[TO DO]: Give back only the lines from the one with "Screen dimensions: 1441x714" through the last line of the data, exactly as they appear.

[Collected data]
• • •

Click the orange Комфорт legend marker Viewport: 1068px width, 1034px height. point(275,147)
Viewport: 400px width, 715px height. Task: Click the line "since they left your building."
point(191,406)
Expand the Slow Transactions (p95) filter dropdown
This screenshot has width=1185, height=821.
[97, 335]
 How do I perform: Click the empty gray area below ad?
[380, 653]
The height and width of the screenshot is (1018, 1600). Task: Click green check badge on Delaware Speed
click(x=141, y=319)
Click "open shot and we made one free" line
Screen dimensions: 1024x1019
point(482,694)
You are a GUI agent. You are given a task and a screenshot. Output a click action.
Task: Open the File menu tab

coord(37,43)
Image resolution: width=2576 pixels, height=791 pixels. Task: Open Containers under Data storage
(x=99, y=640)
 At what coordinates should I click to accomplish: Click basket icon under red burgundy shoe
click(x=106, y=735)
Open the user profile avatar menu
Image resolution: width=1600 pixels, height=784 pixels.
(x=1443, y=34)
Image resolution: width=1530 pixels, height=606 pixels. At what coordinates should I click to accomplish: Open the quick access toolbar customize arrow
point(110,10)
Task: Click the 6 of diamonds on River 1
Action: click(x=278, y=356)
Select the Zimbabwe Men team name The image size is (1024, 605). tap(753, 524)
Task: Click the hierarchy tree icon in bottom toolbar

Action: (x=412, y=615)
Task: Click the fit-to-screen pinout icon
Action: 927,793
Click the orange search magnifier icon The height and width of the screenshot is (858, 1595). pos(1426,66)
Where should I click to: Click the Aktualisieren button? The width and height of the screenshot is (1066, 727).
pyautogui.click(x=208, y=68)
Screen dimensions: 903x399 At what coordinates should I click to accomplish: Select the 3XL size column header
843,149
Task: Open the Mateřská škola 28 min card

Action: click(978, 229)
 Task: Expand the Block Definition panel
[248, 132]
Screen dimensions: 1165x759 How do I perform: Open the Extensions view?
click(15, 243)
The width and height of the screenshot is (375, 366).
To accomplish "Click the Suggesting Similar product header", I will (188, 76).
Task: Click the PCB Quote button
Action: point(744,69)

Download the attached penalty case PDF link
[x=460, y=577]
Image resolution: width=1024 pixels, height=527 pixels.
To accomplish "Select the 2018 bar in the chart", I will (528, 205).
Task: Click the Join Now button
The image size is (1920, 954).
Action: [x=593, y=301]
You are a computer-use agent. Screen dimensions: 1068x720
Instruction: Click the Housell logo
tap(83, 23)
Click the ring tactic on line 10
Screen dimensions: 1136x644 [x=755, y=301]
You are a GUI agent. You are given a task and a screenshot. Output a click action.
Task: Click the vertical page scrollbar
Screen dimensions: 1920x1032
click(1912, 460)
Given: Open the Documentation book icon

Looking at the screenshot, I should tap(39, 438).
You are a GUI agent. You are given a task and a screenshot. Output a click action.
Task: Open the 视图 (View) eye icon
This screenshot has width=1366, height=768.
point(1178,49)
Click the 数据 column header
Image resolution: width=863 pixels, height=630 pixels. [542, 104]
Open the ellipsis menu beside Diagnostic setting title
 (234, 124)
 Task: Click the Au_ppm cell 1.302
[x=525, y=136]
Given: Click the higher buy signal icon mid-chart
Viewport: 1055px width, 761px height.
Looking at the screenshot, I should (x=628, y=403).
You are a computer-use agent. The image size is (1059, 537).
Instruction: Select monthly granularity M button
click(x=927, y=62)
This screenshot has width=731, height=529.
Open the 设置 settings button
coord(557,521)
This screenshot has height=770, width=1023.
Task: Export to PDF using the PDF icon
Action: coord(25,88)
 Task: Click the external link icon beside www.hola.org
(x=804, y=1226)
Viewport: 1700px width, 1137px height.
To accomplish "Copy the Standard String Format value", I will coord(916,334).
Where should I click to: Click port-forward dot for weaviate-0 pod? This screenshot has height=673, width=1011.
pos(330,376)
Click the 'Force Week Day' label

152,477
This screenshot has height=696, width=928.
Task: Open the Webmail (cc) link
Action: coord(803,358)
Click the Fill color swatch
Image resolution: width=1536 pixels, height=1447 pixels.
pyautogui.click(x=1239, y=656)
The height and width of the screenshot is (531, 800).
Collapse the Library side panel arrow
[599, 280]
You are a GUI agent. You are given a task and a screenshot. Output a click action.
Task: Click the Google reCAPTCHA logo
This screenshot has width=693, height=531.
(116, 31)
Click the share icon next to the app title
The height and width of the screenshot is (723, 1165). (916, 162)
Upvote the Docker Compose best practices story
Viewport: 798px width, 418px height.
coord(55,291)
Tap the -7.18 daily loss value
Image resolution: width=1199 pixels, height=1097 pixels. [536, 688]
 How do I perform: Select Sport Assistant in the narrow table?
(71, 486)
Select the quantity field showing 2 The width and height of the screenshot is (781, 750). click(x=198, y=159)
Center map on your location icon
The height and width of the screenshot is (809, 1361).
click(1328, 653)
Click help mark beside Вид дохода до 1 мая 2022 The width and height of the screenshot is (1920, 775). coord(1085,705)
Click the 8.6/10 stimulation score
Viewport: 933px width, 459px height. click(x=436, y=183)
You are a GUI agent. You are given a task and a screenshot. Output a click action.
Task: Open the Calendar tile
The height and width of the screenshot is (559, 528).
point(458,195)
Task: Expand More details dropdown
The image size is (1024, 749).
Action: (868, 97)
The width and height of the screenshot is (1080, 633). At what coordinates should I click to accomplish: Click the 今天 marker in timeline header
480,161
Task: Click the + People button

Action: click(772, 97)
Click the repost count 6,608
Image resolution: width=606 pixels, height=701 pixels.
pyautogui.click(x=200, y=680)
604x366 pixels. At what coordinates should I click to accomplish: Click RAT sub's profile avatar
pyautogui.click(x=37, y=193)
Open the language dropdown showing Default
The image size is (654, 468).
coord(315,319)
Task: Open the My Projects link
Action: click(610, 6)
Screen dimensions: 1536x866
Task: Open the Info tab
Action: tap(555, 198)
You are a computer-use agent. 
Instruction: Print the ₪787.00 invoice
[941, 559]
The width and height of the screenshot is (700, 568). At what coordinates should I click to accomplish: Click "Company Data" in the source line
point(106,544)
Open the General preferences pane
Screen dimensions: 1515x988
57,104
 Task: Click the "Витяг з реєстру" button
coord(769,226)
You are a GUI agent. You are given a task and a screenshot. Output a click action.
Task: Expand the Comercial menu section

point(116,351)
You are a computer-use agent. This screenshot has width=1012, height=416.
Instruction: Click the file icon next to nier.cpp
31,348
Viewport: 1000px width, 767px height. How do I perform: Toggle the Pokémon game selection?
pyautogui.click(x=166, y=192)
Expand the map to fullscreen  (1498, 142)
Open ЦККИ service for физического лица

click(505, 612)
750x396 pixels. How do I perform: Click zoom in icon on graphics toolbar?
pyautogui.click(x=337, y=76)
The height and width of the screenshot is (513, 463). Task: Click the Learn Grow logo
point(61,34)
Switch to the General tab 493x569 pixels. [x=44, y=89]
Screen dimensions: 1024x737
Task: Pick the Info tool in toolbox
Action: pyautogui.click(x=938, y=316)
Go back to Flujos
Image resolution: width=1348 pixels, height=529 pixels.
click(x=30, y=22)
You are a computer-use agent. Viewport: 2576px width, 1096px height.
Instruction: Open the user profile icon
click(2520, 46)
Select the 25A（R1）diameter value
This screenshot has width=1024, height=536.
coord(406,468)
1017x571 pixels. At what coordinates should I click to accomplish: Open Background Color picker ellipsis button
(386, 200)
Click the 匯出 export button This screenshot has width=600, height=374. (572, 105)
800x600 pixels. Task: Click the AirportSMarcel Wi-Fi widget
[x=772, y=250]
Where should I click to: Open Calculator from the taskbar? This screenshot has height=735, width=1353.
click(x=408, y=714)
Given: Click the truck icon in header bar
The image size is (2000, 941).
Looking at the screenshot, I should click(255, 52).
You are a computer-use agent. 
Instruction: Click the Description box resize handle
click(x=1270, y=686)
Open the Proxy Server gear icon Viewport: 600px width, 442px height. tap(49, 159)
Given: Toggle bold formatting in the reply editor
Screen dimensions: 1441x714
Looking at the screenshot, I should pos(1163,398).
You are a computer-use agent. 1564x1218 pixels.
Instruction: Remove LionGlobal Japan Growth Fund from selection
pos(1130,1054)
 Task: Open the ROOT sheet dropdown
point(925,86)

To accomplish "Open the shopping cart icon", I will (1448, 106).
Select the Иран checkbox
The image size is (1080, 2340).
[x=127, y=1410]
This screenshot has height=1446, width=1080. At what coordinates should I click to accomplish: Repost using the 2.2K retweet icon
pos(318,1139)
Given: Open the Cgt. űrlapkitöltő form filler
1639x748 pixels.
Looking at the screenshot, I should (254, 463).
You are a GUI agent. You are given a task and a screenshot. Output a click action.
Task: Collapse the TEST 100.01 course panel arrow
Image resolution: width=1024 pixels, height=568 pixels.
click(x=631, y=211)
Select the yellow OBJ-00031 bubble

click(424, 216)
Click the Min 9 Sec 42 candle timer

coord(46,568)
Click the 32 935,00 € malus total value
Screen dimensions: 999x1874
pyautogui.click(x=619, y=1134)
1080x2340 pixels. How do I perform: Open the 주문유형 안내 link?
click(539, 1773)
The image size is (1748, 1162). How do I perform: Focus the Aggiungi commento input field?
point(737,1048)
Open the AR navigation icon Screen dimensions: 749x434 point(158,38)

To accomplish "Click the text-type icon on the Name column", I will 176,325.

• • •

[TASK RESPONSE]:
Screen dimensions: 1441x714
Looking at the screenshot, I should pos(1163,398).
You are a computer-use agent. 1564x1218 pixels.
Instruction: Remove LionGlobal Japan Growth Fund from selection
pos(1130,1054)
 Task: Open the ROOT sheet dropdown
point(925,86)

To accomplish "Open the shopping cart icon", I will (1448, 106).
Select the Иран checkbox
The image size is (1080, 2340).
[x=127, y=1410]
This screenshot has height=1446, width=1080. At what coordinates should I click to accomplish: Repost using the 2.2K retweet icon
pos(318,1139)
Given: Open the Cgt. űrlapkitöltő form filler
1639x748 pixels.
Looking at the screenshot, I should (254, 463).
You are a GUI agent. You are given a task and a screenshot. Output a click action.
Task: Collapse the TEST 100.01 course panel arrow
Image resolution: width=1024 pixels, height=568 pixels.
click(x=631, y=211)
Select the yellow OBJ-00031 bubble

click(424, 216)
Click the Min 9 Sec 42 candle timer

coord(46,568)
Click the 32 935,00 € malus total value
Screen dimensions: 999x1874
pyautogui.click(x=619, y=1134)
1080x2340 pixels. How do I perform: Open the 주문유형 안내 link?
click(539, 1773)
The image size is (1748, 1162). How do I perform: Focus the Aggiungi commento input field?
point(737,1048)
Open the AR navigation icon Screen dimensions: 749x434 point(158,38)

To accomplish "Click the text-type icon on the Name column", I will 176,325.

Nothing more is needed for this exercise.